Marquez Bros. Enterprises, Inc. v. National Labor Relations Board
Opinion of the Court
JUDGMENT
These petitions for review were considered on the record from the National Labor Relations Board and on the briefs of the parties. See Fed. R. App. P. 34(a)(2); D.C. Cir. R. 34(j). The Court has accorded the issues full consideration and has determined that they do not warrant a published opinion. See D.C. Cir. R. 36(d). It is
ORDERED and ADJUDGED that the petition for review be denied and the Board’s cross-application for enforcement be granted.
Petitioner has forfeited its remaining three claims. It first objects to the Board’s imposition of a read-aloud notice remedy. But as the Board points out, petitioner failed to either respond to the Acting General Counsel’s cross-exceptions seeking that remedy or file a motion for reconsideration on that issue. See Health-Bridge Management, LLC v. NLRB, 798 F.3d 1059, 1069 (D.C. Cir. 2015) (“Under section 10(e) of the Act, ‘[n]o objection that has not been urged before the Board ... shall be considered by the court,’ absent extraordinary circumstances.” (alterations in original) (quoting 29 U.S.C, § 160(e))).

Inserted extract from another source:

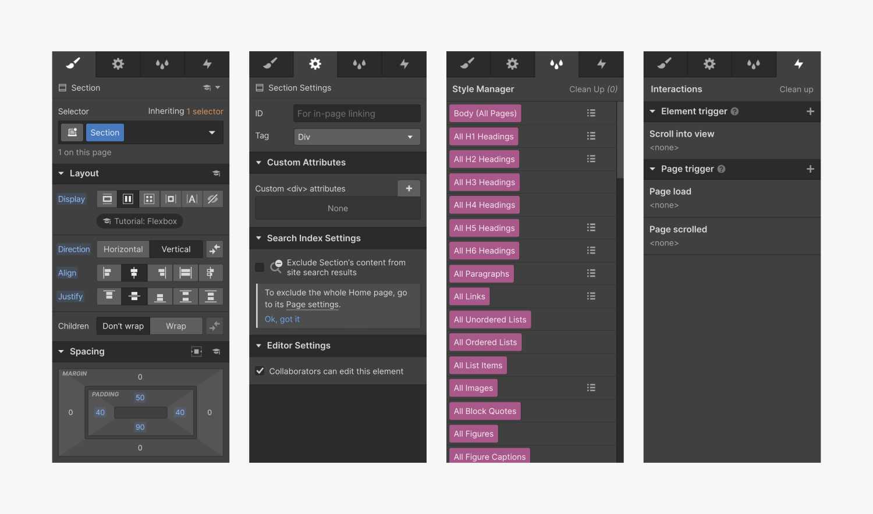Click the Ok, got it link
The width and height of the screenshot is (873, 514).
(282, 319)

Second, petitioner argues that Acting General Counsel Lafe Solomon’s service violated the Federal Vacancies Reform Act (FVRA). Again, petitioner never presented this issue to the Board. Relying on our decision in SSC Mystic Operating Co. v. NLRB, 801 F.3d 302, 308 (D.C. Cir. 2015), in which we considered a previously unraised challenge to a regional director’s authority to conduct elections while the Board lacked a quorum, petitioner argues that we have jurisdiction to consider this issue because its challenge is based on the agency’s lack of authority to act. In SW General, Inc. v. NLRB, 796 F.3d 67, 82 (D.C. Cir. 2015), however, we strongly suggested that a challenge to the Acting General Counsel’s authority was not jurisdictional when we “emphasize[d] the narrowness of our decision” that Solomon’s service violated the FVRA. We explained that
this case is not Son of Noel Canning and we do not expect it to retroactively undermine a host of NLRB decisions. We address the FVRA objection in this case because the petitioner raised the issue in its exceptions to the ALJ decision as a defense to an ongoing enforcement proceeding. We doubt that an employer that failed to timely raise an FVRA objection—regardless whether enforcement proceedings are ongoing or concluded— will enjoy the same success.
Id. at 82-83. Because petitioner’s challenge is not “based on the agency’s lack of authority to take any action at all,” as was the case in SSC Mystic, but instead attacks the service of a single officer, our typical NLRA exhaustion doctrine applies, as we recognized in SW General.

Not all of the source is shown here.